Rounding one corner we come across a Lada 4wd which has slid off the road into the gully. A victim of the last few days rains. At one point we stop beside a large mound perhaps six feet across. This is the nest of Orange Footed Scrubfowl which is about the size of a chicken. They lay their eggs and cover them with vegetation which rots and so keeps them warm. The birds themselves have nothing to do with them. We see a few of these birds when we stop at Cape Tribulation beach.
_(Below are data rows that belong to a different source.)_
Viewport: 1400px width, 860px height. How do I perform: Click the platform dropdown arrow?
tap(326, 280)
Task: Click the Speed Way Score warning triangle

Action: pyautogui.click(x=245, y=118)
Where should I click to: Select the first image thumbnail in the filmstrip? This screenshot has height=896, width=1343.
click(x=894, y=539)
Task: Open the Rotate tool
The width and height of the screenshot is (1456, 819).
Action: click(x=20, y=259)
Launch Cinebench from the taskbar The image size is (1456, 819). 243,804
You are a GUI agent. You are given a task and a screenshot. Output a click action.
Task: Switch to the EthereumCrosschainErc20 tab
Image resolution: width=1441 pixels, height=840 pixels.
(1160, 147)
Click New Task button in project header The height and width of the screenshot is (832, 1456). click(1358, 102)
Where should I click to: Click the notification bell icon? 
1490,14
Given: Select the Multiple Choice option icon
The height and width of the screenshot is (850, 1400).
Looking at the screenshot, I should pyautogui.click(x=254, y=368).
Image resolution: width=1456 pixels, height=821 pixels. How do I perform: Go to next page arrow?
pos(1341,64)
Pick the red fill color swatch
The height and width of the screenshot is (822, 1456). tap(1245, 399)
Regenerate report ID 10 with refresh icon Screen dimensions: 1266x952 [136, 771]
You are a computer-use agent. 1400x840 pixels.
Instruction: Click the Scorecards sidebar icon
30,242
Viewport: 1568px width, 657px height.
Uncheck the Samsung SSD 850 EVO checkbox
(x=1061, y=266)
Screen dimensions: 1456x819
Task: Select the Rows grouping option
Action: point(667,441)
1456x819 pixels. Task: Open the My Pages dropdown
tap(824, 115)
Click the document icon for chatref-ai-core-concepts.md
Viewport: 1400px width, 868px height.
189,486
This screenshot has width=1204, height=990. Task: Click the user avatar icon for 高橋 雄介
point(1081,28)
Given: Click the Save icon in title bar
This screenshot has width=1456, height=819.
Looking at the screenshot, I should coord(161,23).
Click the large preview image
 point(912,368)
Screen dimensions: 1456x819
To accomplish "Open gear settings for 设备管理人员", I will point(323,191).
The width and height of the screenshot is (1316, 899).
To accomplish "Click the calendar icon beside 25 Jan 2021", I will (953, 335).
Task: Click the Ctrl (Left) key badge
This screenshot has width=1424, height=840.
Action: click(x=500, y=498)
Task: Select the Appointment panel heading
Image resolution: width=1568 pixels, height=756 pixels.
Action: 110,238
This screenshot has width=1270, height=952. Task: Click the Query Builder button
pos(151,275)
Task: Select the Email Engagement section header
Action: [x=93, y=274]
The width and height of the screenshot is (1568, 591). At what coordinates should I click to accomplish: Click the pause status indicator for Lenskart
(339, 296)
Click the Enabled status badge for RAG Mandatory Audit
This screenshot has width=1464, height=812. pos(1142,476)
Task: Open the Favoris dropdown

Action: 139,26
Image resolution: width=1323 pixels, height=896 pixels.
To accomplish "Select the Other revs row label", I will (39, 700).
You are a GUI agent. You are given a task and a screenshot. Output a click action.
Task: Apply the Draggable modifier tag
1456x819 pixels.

Forest, beach, sea. Nothing else for miles. We walk in the footsteps of Captain Cook. Perhaps. The beach  is a huge sweep of flat sand bordered by rainforest with lush green vegetation. Waves come crashing in from the sea which disappears in to the mist of a warm wet day. There are a couple of boats anchored a little way offshore. Cape Tribulation itself is at the south end of the beach and we walk a little way up it on a boardwalk. We have a chat with a Croatian couple. Overhead three or four angular birds fly past which we later identify as frigate birds.

Port Douglas

Our expedition is drawing to a close as we retrace our route south. We re-cross the Daintree the way we had come. We stop at Alexandra’s Lookout with views across the mouth of the Daintree River. We ask to be dropped off in Port Douglas and so Michael diverts off the man road and drops us in the main street. We have a look round the shops and have a cup of coffee outside an internet café. It’s dry for the moment but rain never seems far away. We  find a place to eat outside overlooking Dickson’s Inlet. An enjoyable meal in the gathering dusk. The waitress orders us a cab to take us back to Thala where we are staying.